TLC has a new reality show running called All-American Muslim, following the lives of several Muslim households in Dearborn, Michigan. The critical response has mostly pointed out how bland and ordinary it is; gosh, Muslim families really are just like everyone else! In an era where reality shows are mostly about flashy displays of wealth and power, following average, ordinary families is kind of groundbreaking:

In fact, most of the show’s stars seem to have been cast for their exemplary civic and cultural pride. In their bios on TLC’s Web site, the characters’ families are called “prominent” in Dearborn, or “pillars” — old-fashioned words that seek to describe what’s at stake here. In the Jaafar family, husband and father Mike is a deputy sheriff; wife and mother Angela is a consultant; they juggle a busy life raising four young kids. Within five minutes of meeting them, you want to be them. (source)

TLC assumes that many viewers are probably ignorant about Islam and the lives of Muslim families, in a country where Islam has been cast as a demon and Muslims are figures of terror. As such, the show heavily stresses the prosaic and ordinary lives of the families involved.
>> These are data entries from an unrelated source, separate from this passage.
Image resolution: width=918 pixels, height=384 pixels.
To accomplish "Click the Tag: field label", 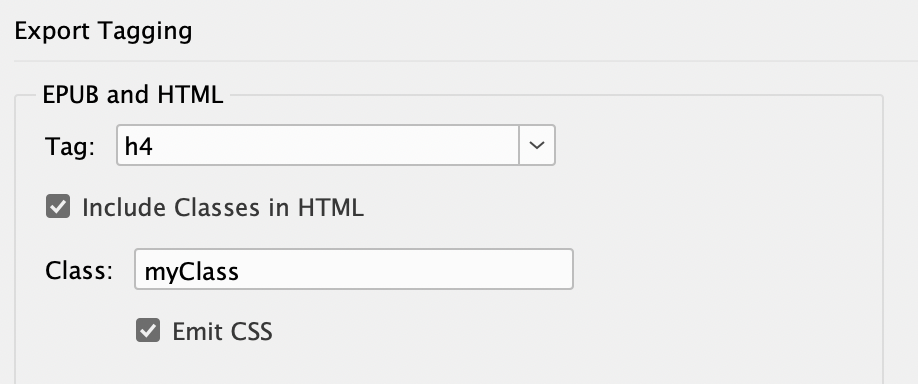I will click(70, 146).

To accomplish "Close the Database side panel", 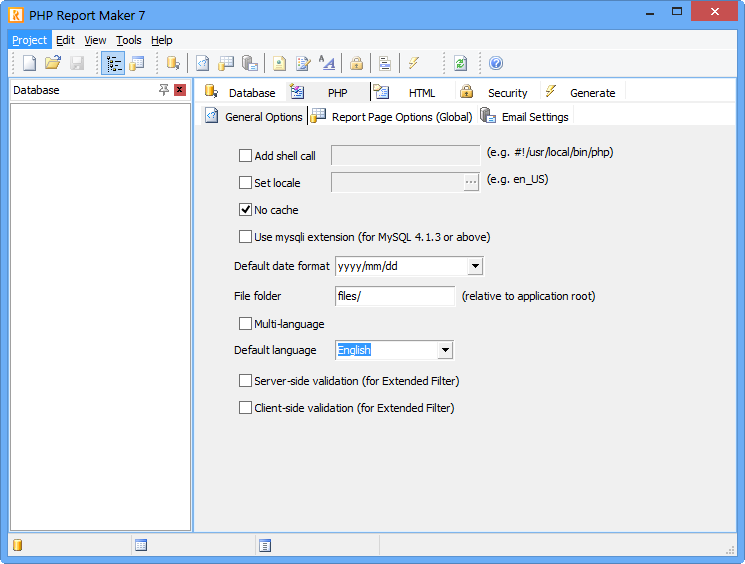I will (x=180, y=90).
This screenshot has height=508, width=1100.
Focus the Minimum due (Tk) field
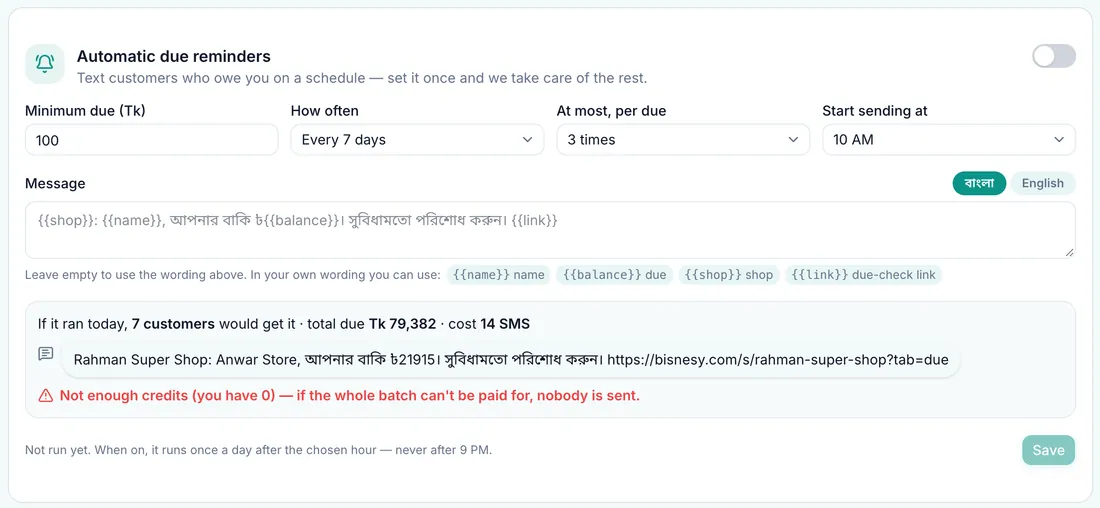click(x=152, y=140)
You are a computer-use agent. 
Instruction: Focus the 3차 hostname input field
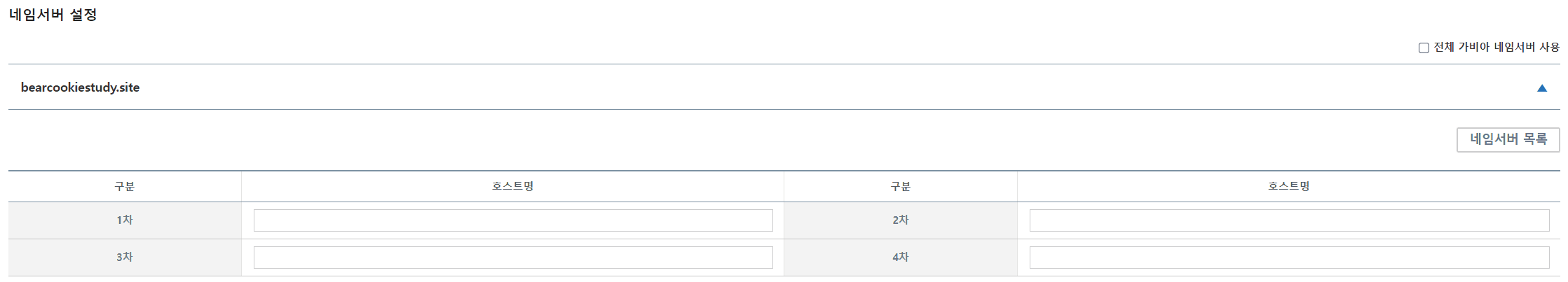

Few positive depictions of Muslims can be found in pop culture, let alone reality television, and so this one sticks out.

Apparently, it stuck out too much, because the Florida Family Association issued a demand for advertisers to pull their support from the show, arguing that:

All-American Muslim is propaganda clearly designed to counter legitimate and present-day concerns about many Muslims who are advancing Islamic fundamentalism and Sharia law…The show profiles only Muslims that appear to be ordinary folks while excluding many Islamic believers whose agenda poses a clear and present danger to the liberties and traditional values that the majority of Americans cherish.

This is yet another example of anti-Muslim sentiment in the United States, a country where even building a mosque has to be accompanied by high drama because of hate groups like this. The organisation’s press releases spew scaremongering and hate, acting like TLC is out to destroy ‘our values’ (once again placing Muslims in the position of the other because of course ‘they’ can’t share ‘American values,’ apparently) simply by showing people living in the United States who happen to be Muslim. And showing those people’s lives. This, my friends, is ‘propaganda.’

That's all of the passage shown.